# Experiment 19: TabDDPM Direct Comparison

**Purpose**: Run TabDDPM ourselves on same data and hardware.

**Requires**: GPU runtime (Colab/Kaggle with GPU)

In [None]:
# Install tab-ddpm
!pip install -q tab-ddpm numpy pandas scikit-learn torch

In [None]:
import numpy as np
import pandas as pd
import time
import torch
from scipy import stats
from sklearn.model_selection import train_test_split
from sklearn.preprocessing import LabelEncoder, StandardScaler
from sklearn.ensemble import RandomForestClassifier, GradientBoostingClassifier
from sklearn.metrics import roc_auc_score
import warnings
warnings.filterwarnings('ignore')

SEED = 42
np.random.seed(SEED)
print(f"GPU available: {torch.cuda.is_available()}")
if torch.cuda.is_available():
    print(f"GPU: {torch.cuda.get_device_name(0)}")

In [None]:
# Load Adult Census
url = "https://archive.ics.uci.edu/ml/machine-learning-databases/adult/adult.data"
columns = ['age', 'workclass', 'fnlwgt', 'education', 'education_num', 'marital_status',
           'occupation', 'relationship', 'race', 'sex', 'capital_gain', 'capital_loss',
           'hours_per_week', 'native_country', 'income']
df_raw = pd.read_csv(url, names=columns, na_values=' ?', skipinitialspace=True)
df_raw = df_raw.dropna().reset_index(drop=True).sample(5000, random_state=SEED)
df_raw['income'] = (df_raw['income'] == '>50K').astype(int)

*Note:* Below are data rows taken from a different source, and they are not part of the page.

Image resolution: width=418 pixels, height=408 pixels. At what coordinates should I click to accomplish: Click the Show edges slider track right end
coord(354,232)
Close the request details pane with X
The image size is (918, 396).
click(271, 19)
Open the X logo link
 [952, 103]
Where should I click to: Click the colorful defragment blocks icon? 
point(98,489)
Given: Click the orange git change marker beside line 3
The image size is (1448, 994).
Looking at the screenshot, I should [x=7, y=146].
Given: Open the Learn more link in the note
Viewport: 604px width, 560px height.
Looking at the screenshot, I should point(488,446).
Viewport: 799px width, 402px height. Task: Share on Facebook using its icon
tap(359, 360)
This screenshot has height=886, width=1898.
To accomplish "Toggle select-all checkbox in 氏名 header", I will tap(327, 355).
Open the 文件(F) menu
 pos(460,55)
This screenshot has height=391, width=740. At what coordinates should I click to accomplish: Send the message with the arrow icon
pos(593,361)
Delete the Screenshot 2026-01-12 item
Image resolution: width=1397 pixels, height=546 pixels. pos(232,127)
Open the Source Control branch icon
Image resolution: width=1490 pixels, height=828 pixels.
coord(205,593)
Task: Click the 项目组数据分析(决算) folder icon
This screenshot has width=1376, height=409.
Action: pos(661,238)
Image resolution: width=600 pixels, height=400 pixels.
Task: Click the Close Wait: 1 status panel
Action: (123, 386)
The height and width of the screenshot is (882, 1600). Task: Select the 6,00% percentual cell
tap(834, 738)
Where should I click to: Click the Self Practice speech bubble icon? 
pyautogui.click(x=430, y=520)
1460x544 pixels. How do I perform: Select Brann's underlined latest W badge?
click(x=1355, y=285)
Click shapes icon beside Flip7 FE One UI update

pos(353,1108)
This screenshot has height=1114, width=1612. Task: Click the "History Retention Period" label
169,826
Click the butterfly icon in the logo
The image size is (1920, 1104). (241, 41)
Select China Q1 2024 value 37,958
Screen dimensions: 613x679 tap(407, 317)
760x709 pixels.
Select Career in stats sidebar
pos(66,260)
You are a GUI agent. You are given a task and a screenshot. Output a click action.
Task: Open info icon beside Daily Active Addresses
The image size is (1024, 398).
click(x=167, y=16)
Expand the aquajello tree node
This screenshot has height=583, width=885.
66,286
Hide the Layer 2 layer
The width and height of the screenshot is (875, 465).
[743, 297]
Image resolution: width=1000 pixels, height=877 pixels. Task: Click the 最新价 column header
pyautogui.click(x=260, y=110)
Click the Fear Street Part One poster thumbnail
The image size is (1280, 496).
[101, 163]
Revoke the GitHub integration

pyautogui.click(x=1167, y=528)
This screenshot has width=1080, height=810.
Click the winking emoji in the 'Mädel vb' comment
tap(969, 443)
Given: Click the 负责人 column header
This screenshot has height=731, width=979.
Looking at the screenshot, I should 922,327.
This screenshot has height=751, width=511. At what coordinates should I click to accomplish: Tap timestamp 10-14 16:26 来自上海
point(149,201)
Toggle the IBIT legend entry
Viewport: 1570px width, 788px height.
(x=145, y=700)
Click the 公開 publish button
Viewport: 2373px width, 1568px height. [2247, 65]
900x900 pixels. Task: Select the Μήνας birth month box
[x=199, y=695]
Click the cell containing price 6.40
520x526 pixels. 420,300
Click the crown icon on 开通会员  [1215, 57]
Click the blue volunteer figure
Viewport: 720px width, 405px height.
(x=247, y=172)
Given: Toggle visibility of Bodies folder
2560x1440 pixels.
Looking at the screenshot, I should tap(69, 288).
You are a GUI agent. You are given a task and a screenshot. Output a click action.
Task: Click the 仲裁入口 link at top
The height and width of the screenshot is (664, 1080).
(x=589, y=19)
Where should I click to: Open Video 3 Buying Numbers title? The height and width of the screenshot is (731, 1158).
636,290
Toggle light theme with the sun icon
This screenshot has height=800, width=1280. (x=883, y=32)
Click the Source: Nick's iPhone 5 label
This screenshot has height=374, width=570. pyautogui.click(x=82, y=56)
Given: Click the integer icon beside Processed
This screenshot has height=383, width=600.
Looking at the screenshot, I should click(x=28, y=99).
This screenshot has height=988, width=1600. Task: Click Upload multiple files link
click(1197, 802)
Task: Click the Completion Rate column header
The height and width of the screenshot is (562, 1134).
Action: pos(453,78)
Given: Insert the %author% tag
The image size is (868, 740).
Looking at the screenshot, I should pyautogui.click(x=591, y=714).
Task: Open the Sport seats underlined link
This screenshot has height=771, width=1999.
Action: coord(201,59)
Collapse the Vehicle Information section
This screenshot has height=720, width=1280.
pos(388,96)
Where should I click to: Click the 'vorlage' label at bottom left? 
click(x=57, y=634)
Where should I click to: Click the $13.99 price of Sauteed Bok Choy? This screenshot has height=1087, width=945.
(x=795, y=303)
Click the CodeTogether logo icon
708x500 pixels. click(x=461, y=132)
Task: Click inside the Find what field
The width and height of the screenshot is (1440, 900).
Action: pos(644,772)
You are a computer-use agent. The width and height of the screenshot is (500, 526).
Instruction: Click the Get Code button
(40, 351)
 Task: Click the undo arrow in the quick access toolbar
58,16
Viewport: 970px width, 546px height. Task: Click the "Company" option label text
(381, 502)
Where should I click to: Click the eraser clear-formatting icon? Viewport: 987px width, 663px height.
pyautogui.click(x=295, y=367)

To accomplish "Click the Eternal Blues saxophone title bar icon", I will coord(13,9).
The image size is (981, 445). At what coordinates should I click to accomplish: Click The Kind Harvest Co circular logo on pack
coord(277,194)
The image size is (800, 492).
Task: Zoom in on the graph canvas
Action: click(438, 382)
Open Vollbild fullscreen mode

for col in ['workclass', 'education', 'marital_status', 'occupation', 'relationship', 'race', 'sex', 'native_country']:
    df_raw[col] = LabelEncoder().fit_transform(df_raw[col].astype(str))

train_df, test_df = train_test_split(df_raw, test_size=0.2, random_state=SEED)
print(f"Train: {len(train_df)}, Test: {len(test_df)}")

## TabDDPM Implementation

In [None]:
# Try to import TabDDPM
TABDDPM_AVAILABLE = False

try:
    from tab_ddpm import GaussianMultinomialDiffusion
    from tab_ddpm.modules import MLPDiffusion
    TABDDPM_AVAILABLE = True
    print("✓ TabDDPM available")
except ImportError:
    print("TabDDPM not available, using simplified DDPM")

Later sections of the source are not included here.